I therefore uphold the Applicant's request for Judicial Review on both grounds submitted to me namely that the Applicant here had a legitimate expectation that he would be allowed to operate without a competitor in the Chameli Park Area and that he was entitled to at least have short reasons from the Board as to why it granted Pacific Transport's application as well.
The orders of the Court will be:
(1) that certiorari will go to remove the decision of the Transport Control Board made on the 26th of October 1994 into this Court and that the same is hereby quashed;
(2) that the Respondent pay the Applicant his costs.
(JOHN E. BYRNE)
J U D G E
Legislation and authorities referred to in Judgment:
Traffic Act Cap. 176.
Council of Civil Service Unions v. Minister for the Civil Service (1985) AC 374
R. v. Board of Inland Revenue, ex p MFK Underwriting Agencies Ltd (1990) 1 ALL ER 91.

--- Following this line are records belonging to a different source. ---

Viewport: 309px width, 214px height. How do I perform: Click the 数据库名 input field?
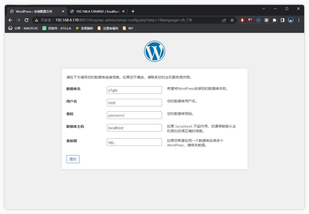coord(134,90)
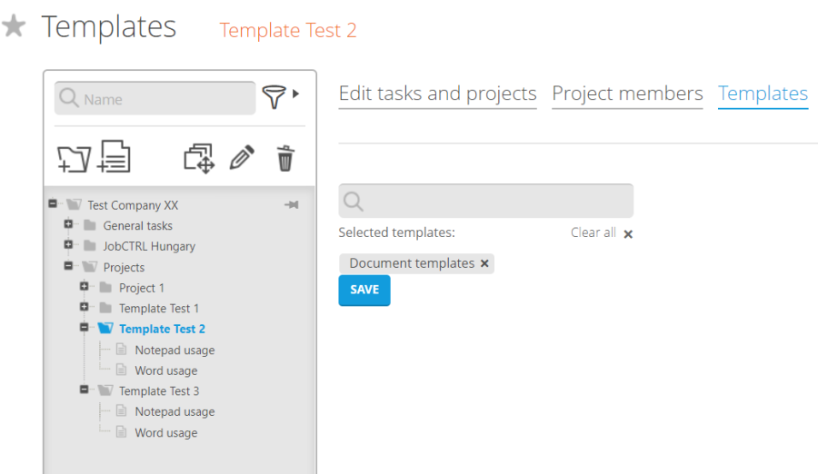Select Word usage under Template Test 2
The image size is (818, 474).
pos(165,370)
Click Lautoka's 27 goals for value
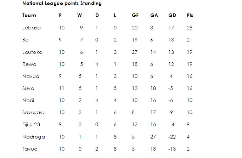Viewport: 242px width, 158px height. point(135,52)
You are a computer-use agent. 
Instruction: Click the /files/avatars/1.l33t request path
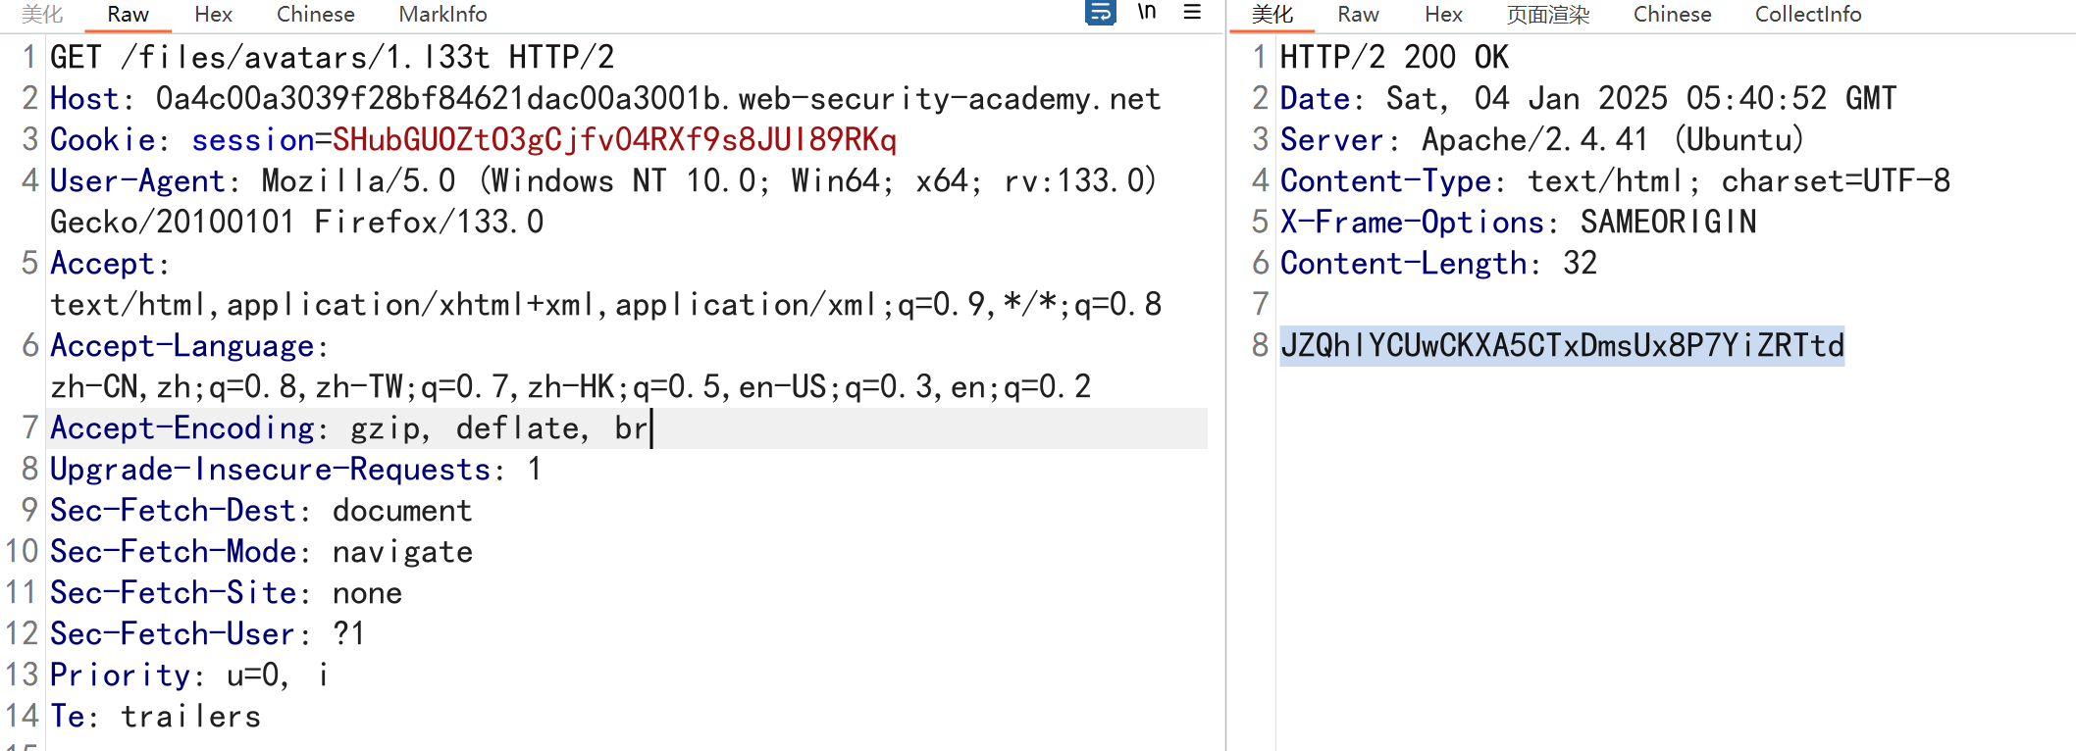coord(305,58)
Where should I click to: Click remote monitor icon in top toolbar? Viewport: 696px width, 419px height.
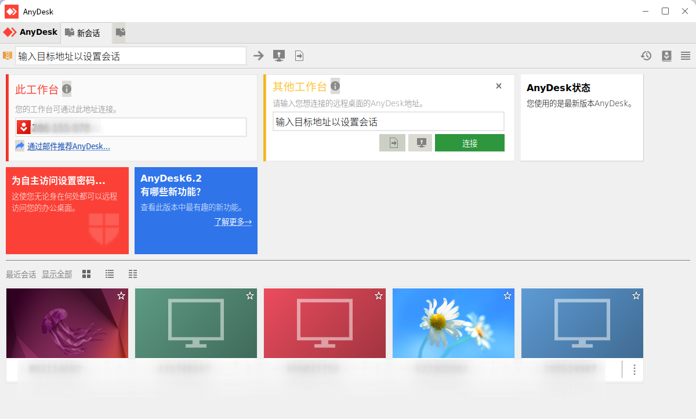[279, 56]
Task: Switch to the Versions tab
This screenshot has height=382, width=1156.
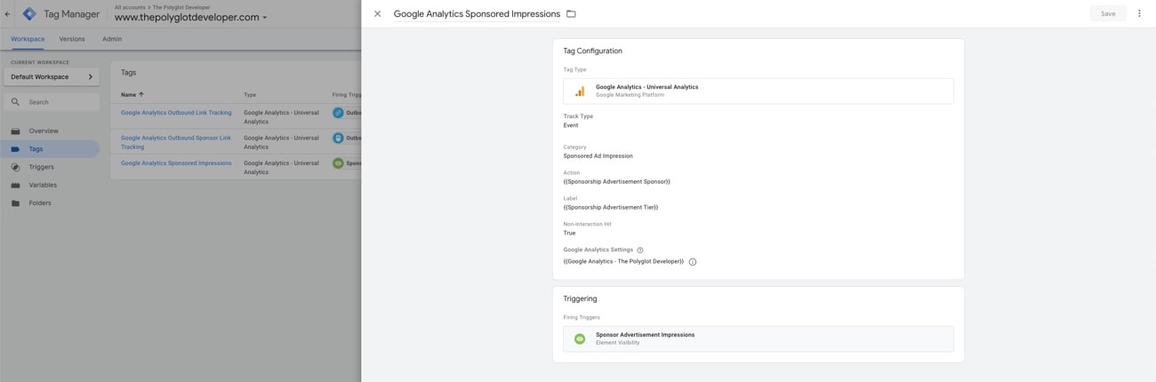Action: click(x=72, y=39)
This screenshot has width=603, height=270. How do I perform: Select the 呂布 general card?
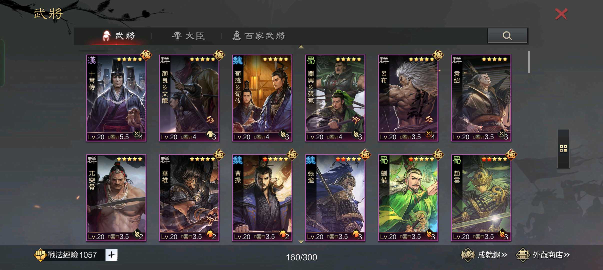click(x=408, y=98)
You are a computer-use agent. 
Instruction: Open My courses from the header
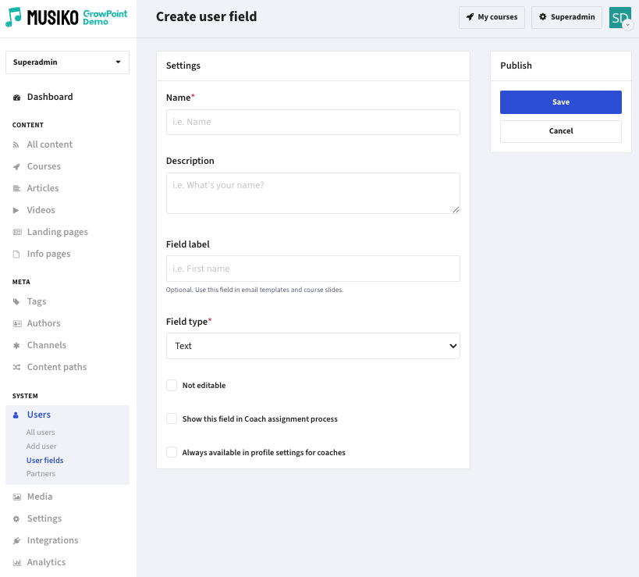[x=492, y=17]
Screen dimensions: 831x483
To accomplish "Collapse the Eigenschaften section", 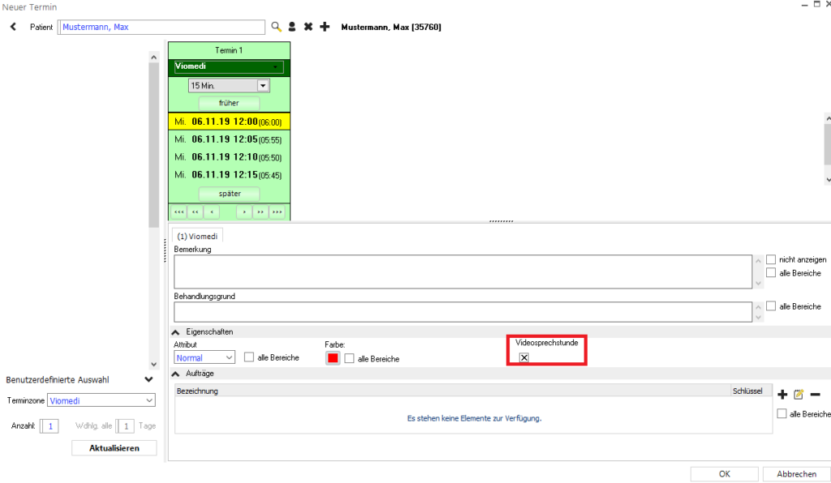I will [176, 332].
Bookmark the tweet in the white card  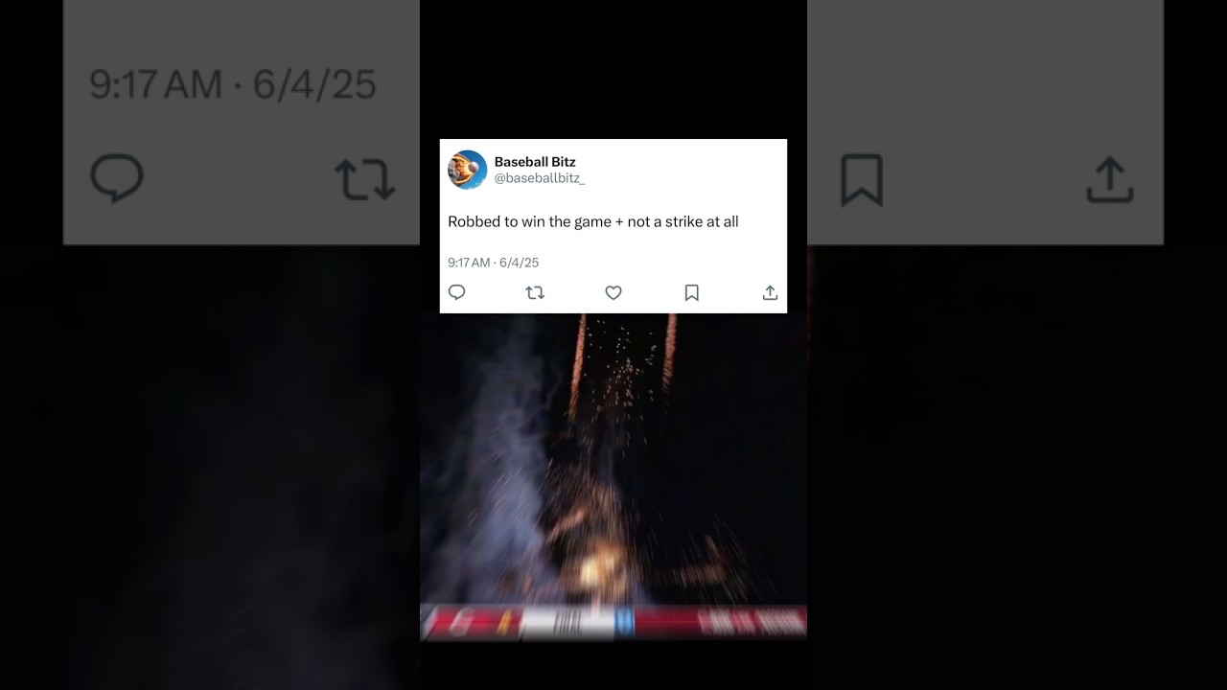[691, 292]
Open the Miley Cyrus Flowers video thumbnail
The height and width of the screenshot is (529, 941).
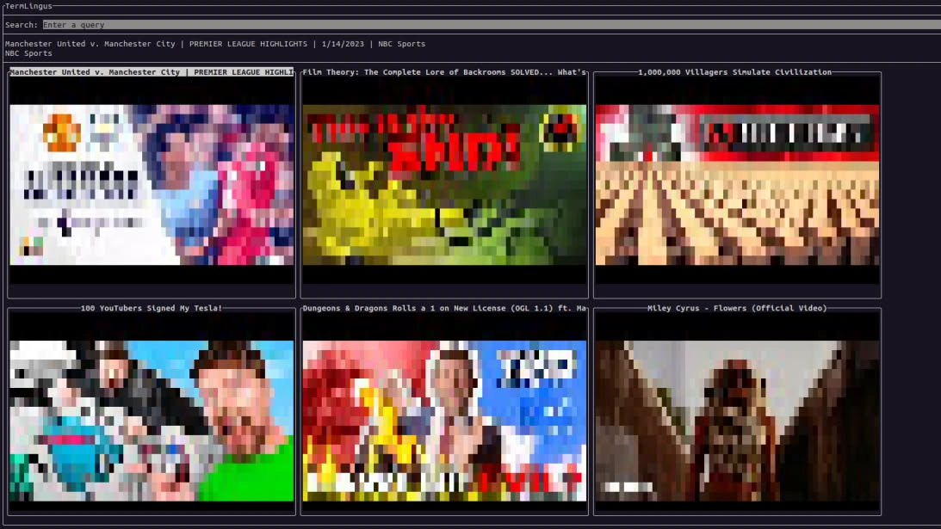click(737, 420)
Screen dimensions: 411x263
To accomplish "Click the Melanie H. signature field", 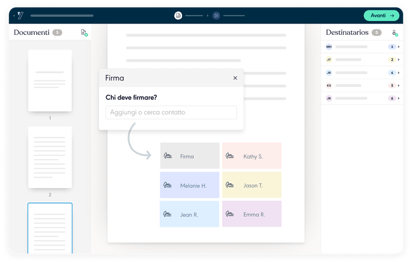I will click(189, 185).
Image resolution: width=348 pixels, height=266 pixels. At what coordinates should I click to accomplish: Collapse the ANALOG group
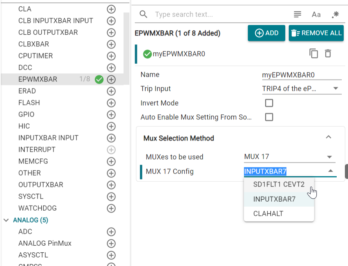6,220
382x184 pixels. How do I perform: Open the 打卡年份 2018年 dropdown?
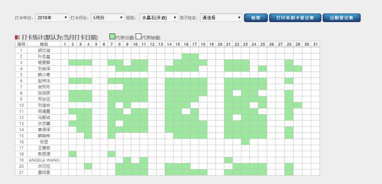pos(52,18)
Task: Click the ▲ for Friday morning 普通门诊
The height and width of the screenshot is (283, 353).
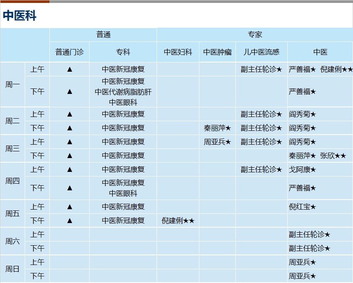Action: click(70, 207)
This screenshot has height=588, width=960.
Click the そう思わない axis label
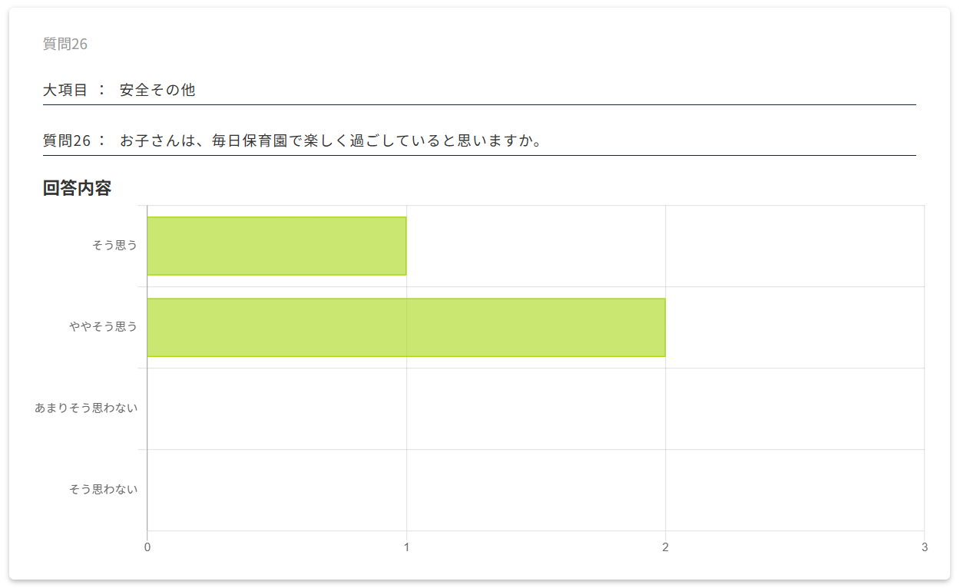[104, 490]
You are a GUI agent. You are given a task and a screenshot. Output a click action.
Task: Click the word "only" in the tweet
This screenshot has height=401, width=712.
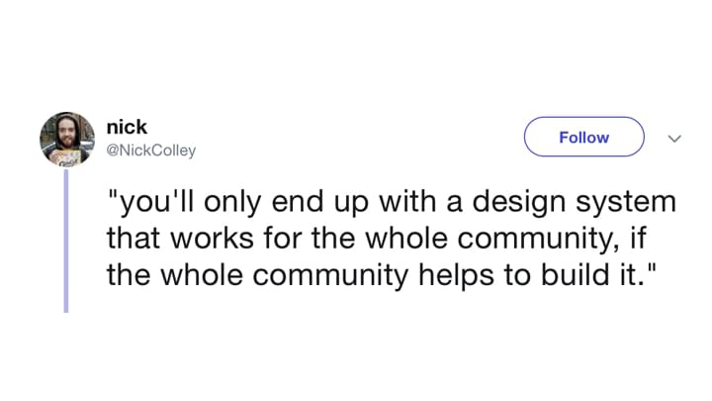pos(232,202)
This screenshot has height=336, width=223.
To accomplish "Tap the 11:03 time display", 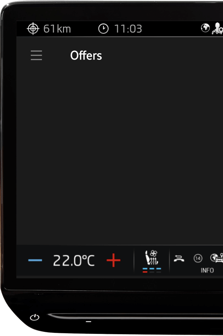I will pyautogui.click(x=128, y=29).
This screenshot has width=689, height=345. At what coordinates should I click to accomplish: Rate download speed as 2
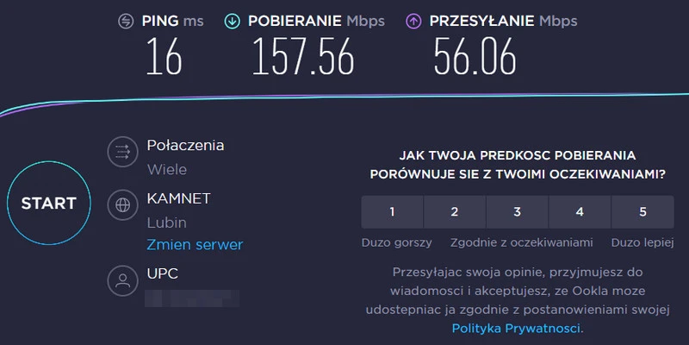455,212
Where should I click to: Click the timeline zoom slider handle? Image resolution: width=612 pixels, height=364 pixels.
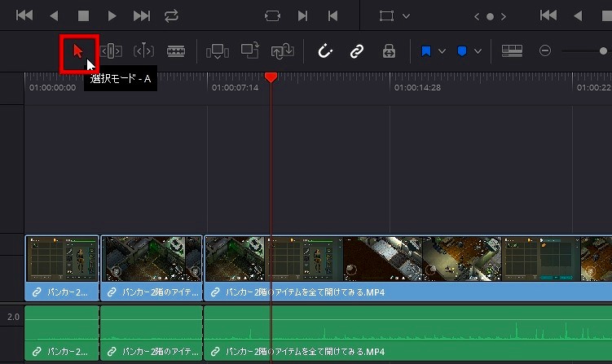[604, 51]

Judicial Review No. 2 of 1991 Sydney Wright v. Minister for Immigration - unreported Ruling of Byrne J. dated 21st November 1991.
Administrative Law by H.W.R. Wade 6th Edition.
The following additional authorities were cited in argument:
Grahame Aldous and John Elder - Applications for Judicial Review, Second Edition.
Akbar Buses Limited v. TCB - Civil Appeal No. 9 of 1984.
FPSA v. Registrar of Trade Unions - FCA Civil Appeal No. 7 of 1993.
Halsbury's Laws of England Volume 1(1) paragraph 81.
Padfield v. Minister of Agriculture, Fisheries and Food [1968] UKHL 1; (1968) AC 997.